Bats live in all parts of the world but most bats are found in the tropic regions, where they can find food the year around. About 40 species of bats live in Canada and the United States.
Bats dwell in caves, attics, crevices, or other sheltered places. A few species live in trees. Bats are feared because they roost in dark habitats and come out only at night; therefore, they are rarely seen, however the bat is very beneficial to humans,pollinating numerous plants we use They are also the only mammal that really flies.
What do they eat?
Almost all bats eat insects. In fact, one brown bat can eat up to 3000 mosquitoes each night, so bats definitely benefit people! Since there are lots of insects during the summer, that is the best time to look for bats. Try looking around light poles. Insects are drawn to the light, and the bats follow them there. During the winter, when most of the insects die off, bats don’t have anything to eat. So, during the summer, they pig out and get really fat, almost doubling their body weight.
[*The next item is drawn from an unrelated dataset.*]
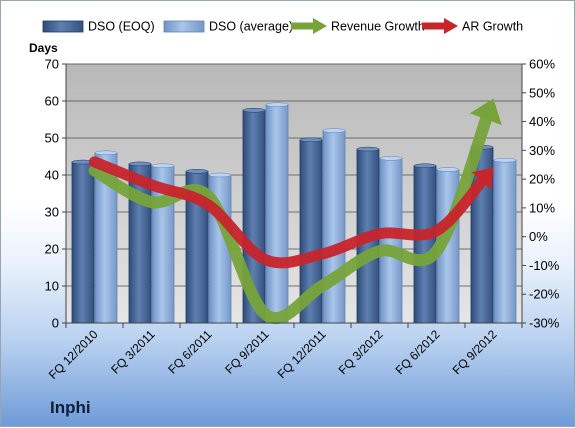 This screenshot has height=428, width=575. What do you see at coordinates (133, 352) in the screenshot?
I see `x-tick-label: FQ 3/2011` at bounding box center [133, 352].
There isn’t much to eat during the winter, so some kinds of bats migrate, while others hibernate.
What if they live in your home?
Sometimes the bat will make an appearance in your home. If or when this happens do NOT try to capture the bat yourself. If you are not successful, this will cause the bat to hide in places that are hard for us to find them. The best thing to do is to trap it in a determined room or area and seal any exits so the bat will not escape. After you do this, call Shumaker’s Animal Control 24 hours a day for assistance. We will come out to the residence and remove the bat as well as do an extensive search of the premises,since A bat in the house may be evidence of a colony in the attic. Bats are very helpful to our environment and they deserve our respect, but they do not belong in ours homes, we only use nonlethal exclusion methods and never will we kill or advocate hurting a bat !!
Many people fear bats. Through the centuries, people have passed on superstitions, myths, and misunderstandings about bats. For example, consider the false expression ‘blind as a bat.’ In fact, all bats can see probably about as well as humans. Beliefs that bats carry bedbugs and get tangled in people’s hair are also untrue. At night, they will try to fly out a window if they find themselves in a room. Bats are usually timid. Most bats are harmless to people. However, some bats can carry rabies; therefore, bats should not be handled without protective measures.